When it was my turn—five years, steel beds, concrete days, slow time—nobody came. Not him. Not the mother who drove me across the state to sit behind thick glass and see a man who didn’t even flinch at the idea of family pain. Not a soul. My name, my face, my existence… erased.
I remember telling myself during those silent years that if God ever let me walk free again, I would rebuild everything. Reinvent myself. Lift others. Stand with a circle of people who knew struggle in their bones and loyalty in their blood. I saw us as a powerhouse family—one of those rare tribes where everybody moves together because everybody remembers how it feels to stand alone.
But God… God has a way of editing dreams without warning.
From the day I walked out in 2011 to this moment in 2025—staring down the shadow of another long road—I keep replaying the reel. The missteps. The ceilings I couldn’t break.

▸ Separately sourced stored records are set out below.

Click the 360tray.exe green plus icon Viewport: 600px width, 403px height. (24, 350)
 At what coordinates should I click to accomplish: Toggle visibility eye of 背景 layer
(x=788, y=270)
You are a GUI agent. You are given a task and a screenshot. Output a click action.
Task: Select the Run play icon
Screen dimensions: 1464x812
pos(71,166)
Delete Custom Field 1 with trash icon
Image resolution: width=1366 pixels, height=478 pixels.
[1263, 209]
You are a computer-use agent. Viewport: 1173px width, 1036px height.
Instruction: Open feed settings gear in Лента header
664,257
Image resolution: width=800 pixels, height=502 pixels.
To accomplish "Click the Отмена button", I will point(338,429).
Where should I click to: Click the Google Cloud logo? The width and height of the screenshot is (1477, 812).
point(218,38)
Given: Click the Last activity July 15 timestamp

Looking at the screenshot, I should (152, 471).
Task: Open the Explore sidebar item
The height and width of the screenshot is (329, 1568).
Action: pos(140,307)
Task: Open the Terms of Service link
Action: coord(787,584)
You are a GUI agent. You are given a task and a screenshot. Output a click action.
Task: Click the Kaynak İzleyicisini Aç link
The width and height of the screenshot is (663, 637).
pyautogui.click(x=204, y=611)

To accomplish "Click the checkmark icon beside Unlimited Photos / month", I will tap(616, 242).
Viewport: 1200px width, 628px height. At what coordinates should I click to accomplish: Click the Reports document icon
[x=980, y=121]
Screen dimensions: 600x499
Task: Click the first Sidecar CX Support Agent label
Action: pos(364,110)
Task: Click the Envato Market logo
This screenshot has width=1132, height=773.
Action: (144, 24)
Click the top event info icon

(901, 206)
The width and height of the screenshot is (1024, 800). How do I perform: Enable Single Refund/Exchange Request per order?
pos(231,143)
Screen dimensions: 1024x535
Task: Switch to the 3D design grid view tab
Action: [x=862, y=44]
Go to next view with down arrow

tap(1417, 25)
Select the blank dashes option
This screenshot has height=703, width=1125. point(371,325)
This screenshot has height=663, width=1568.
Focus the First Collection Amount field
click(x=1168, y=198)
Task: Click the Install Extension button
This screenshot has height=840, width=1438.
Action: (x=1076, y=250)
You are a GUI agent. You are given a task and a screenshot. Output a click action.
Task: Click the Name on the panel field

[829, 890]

The prayers I folded neatly and slid into God’s hands, only to watch them return to me unopened.
And here’s the part people don’t talk about out loud:
If you’ve ever been stereotyped into a version of yourself you don’t recognize—trapped inside a costume somebody else stitched together because it benefits them to keep you small—then you’ve tasted a sip of my lifetime pain.
If you’ve ever stood in disbelief while someone twisted the system into a weapon they aimed at you—knowing damn well the truth doesn’t matter if the lie is louder—then you’ve walked a few steps in my shoes.
If you’ve ever applied for an apartment and been denied before the background check even loaded…
If you’ve ever stood there with $36,000 in cash for a full year’s rent—begging a gatekeeper to see your humanity instead of your history—and still heard the word no echo like judgment…
then you’ve felt a drop of what’s been poured on me for decades.
This isn’t a complaint.
This ink color is black power.
I was given this life for a reason. And if I don’t speak it out loud—if I don’t share the bruises and the brilliance, the scars and the survival—then I’ll never understand why I was chosen to carry it. Why God handed me a story that’s heavy enough to break a man, yet somehow keeps making me stronger.